Echo the data verbatim from the line with "Identify the location" up to and including the line with "(900, 291).", omitting the pictures.

*Provided material*.
● ● ● ●

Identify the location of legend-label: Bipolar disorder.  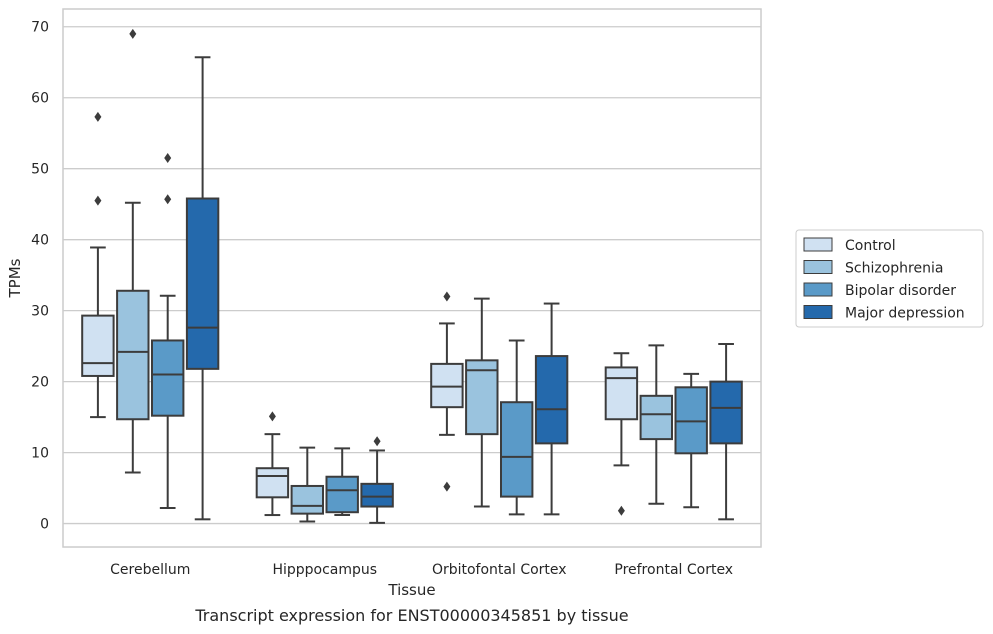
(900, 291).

● ● ● ●

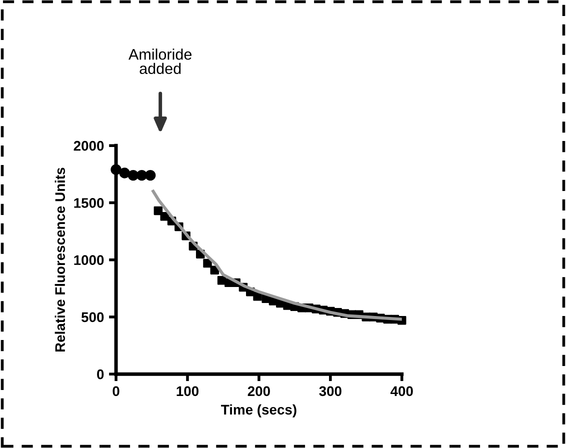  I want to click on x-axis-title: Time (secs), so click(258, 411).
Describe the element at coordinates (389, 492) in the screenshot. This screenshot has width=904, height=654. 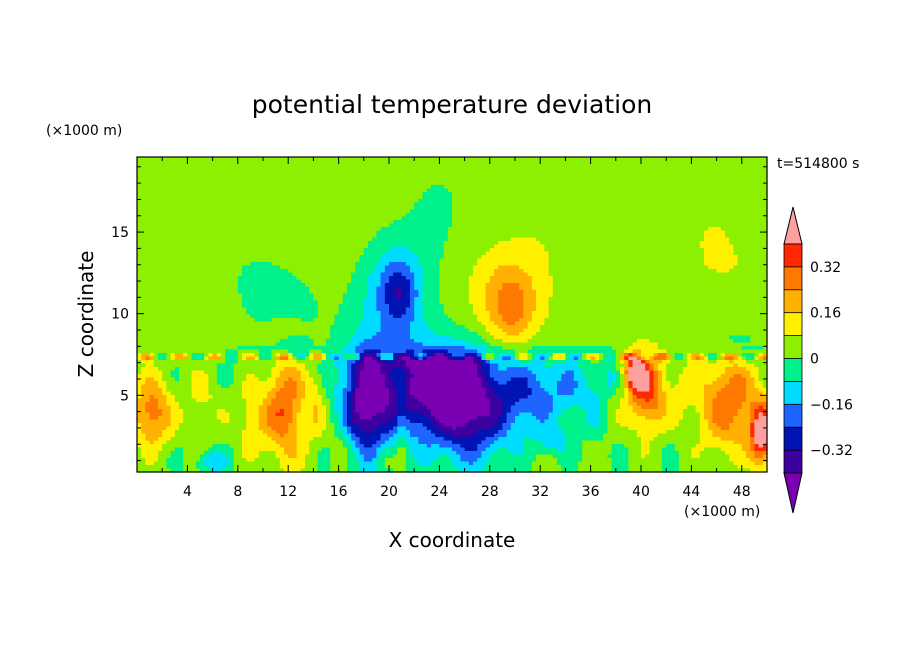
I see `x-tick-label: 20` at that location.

● ● ● ●

*Answer below*.
Identify the location of legend-label: Bipolar disorder.  
(900, 291).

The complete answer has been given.